*Exercise details*.
Your answer must be the lines from the one containing "791x443 pixels." through the last line below, copied exactly, with no pictures.

----- Supplied entries -----

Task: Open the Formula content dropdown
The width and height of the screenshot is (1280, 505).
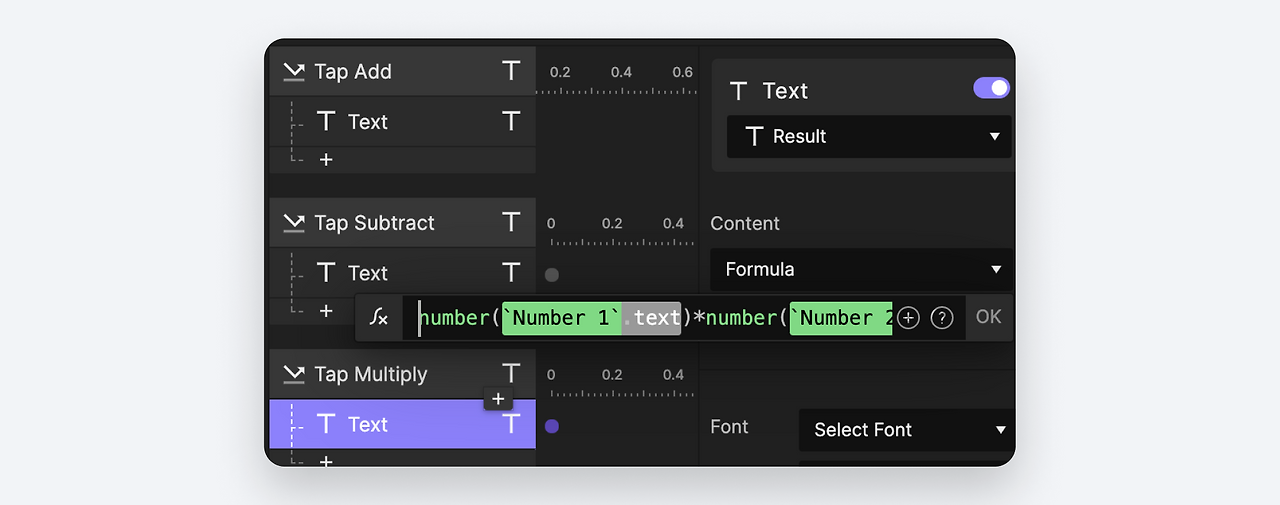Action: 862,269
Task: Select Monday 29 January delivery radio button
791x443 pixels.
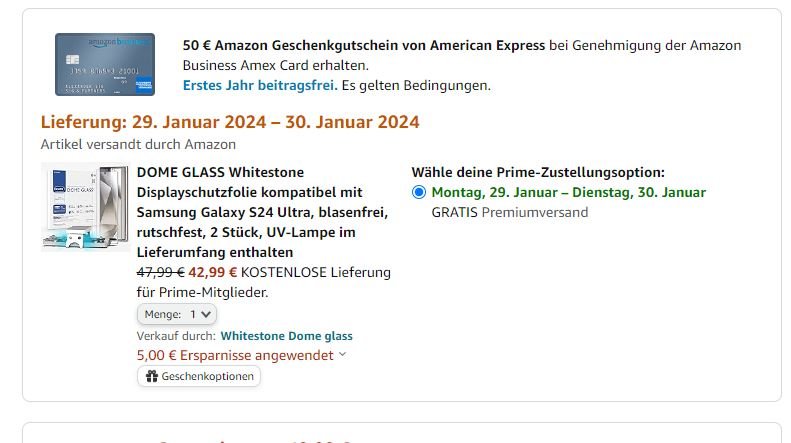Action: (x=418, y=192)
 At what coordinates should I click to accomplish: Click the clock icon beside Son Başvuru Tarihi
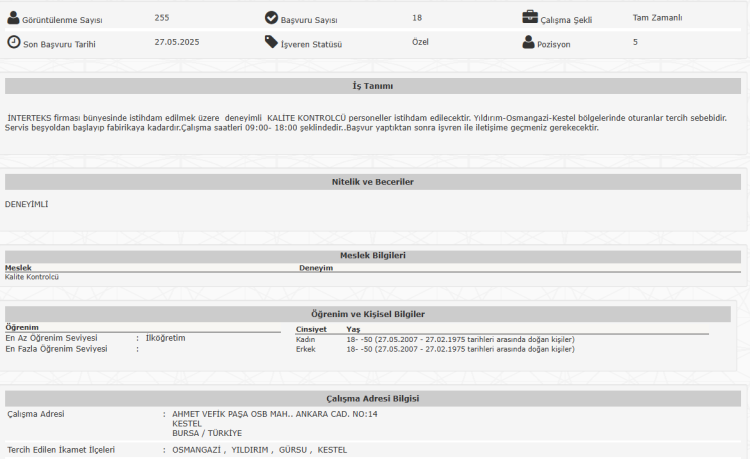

-----

*Answer to this task*.
791x443 pixels.
Action: (x=418, y=192)
 At what coordinates should I click to accomplish: Click the clock icon beside Son Başvuru Tarihi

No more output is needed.